Elizabeth holds a master of music degree from New England Conservatory, and a doctorate from The City University of New York Graduate Center. She is both a graduate of the NATS Intern Program (2016) and a recipient of the NATS Emerging Leader Award (2012). She currently directs the national NATS “Conference Connections” mentoring program. She also serves as the International Mentoring Director for the Music Theatre Educators’ Alliance, and as the president for the Alabama Chapter of The Voice Foundation. In 2021, she earned the first ever College of Liberal Arts Diversity Fellowship at Auburn University, through which she created and directed a college-wide faculty mentoring program with a focus on equity, diversity, inclusion, and belonging. 

Publications

Book:

Benson, Elizabeth Ann, Training Contemporary Commercial Singers, Oxford: Compton Publishing, 2020.

Book Chapter:

Benson, Elizabeth Ann, Trineice Robinson-Martin, and Marisa Naismith, “Practicing Equity, Diversity, Inclusion, and Belonging in the Singing Voice Studio,” in Voice and Identity, edited by Rockford Sansom, London: Routledge, 2024.

Journal Articles:

Benson, Elizabeth Ann and Kate Rosen, “Fat Liberation in the Singing Voice Studio,” formally accepted by Voice and Speech Review.
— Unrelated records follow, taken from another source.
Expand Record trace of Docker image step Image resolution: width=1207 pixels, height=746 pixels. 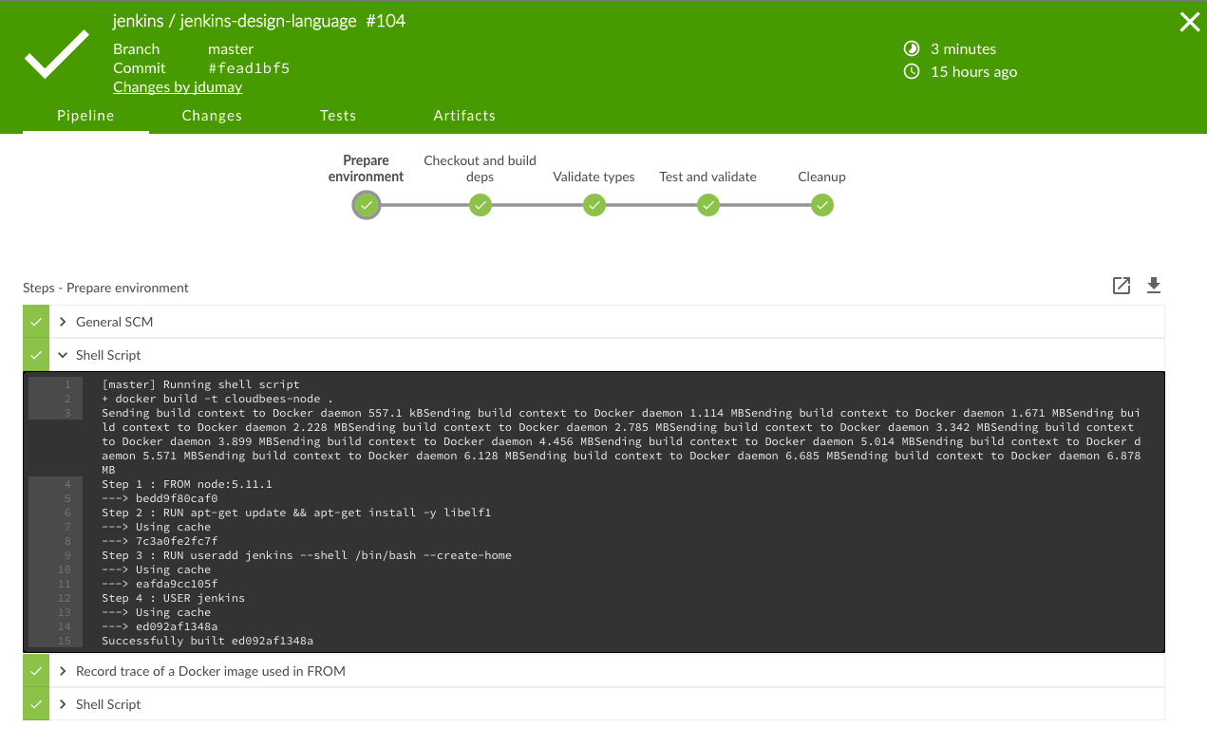pyautogui.click(x=210, y=671)
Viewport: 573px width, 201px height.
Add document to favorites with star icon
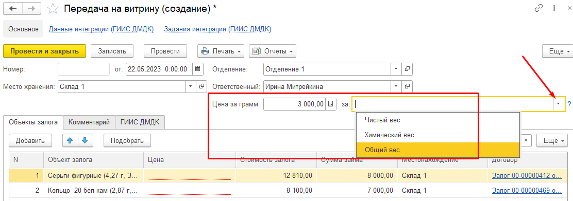[53, 9]
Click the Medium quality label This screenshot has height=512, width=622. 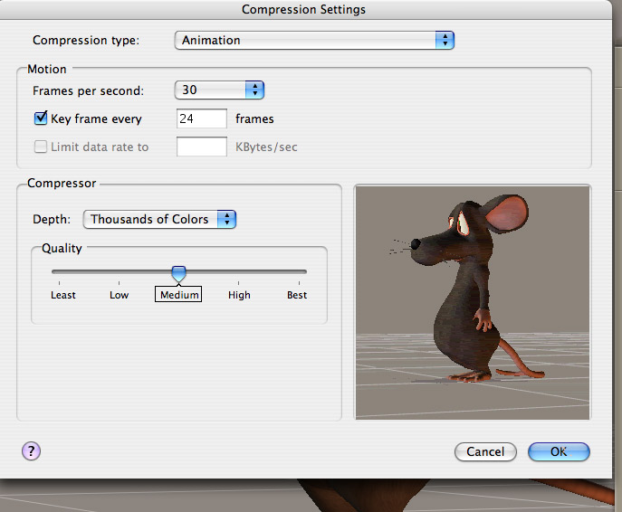pos(179,295)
Publication anticipated July 2024.
http://dx.doi.org/10.1080/23268263.2024.2354036

Benson, Elizabeth Ann and Kate Rosen, “Anti-Fat Bias in the Singing Voice Studio, Part 2: How to Make a Size Inclusive Voice Studio,” The Journal of Singing 79, no. 5 (May/June 2023): 653-660. https://doi.org/10.53830/KNDP8249

Benson, Elizabeth Ann and Kate Rosen, “Anti-Fat Bias in the Singing Voice Studio, Part 1: Culture and Context,” The Journal of Singing 79, no. 4 (March/April 2023): 503-512. https://doi.org/10.53830/APRF3860

Benson, Elizabeth Ann, Trineice Robinson-Martin, and Marisa Naismith, “Practicing Equity, Diversity, Inclusion, and Belonging in the Singing Voice Studio,” Voice and Speech Review 16, no. 2 (July 2022): 166-179. https://doi.org/10.1080/23268263.2021.1964723.

Benson, Elizabeth Ann, James Stover, and Tara Snyder, “Dual Roles, Dual Voices: Analyzing Vocal Function in Hamilton: An American Musical through the Estill Voice Model™,” Voice and Speech Review 14, no. 1 (January 2020): 28-44. https://doi.org/10.1080/23268263.2020.1687161.

Benson, Elizabeth Ann, “Reclaiming ‘Romantic’: The Art Songs of Tom Cipullo,” The Journal of Singing 75, no. 3 (January/February 2019): 253-268.

Benson, Elizabeth Ann, “Modern Voice Pedagogy: Functional Training for All Styles,” American Music Teacher 67, no. 6 (June/July 2018): 10-13.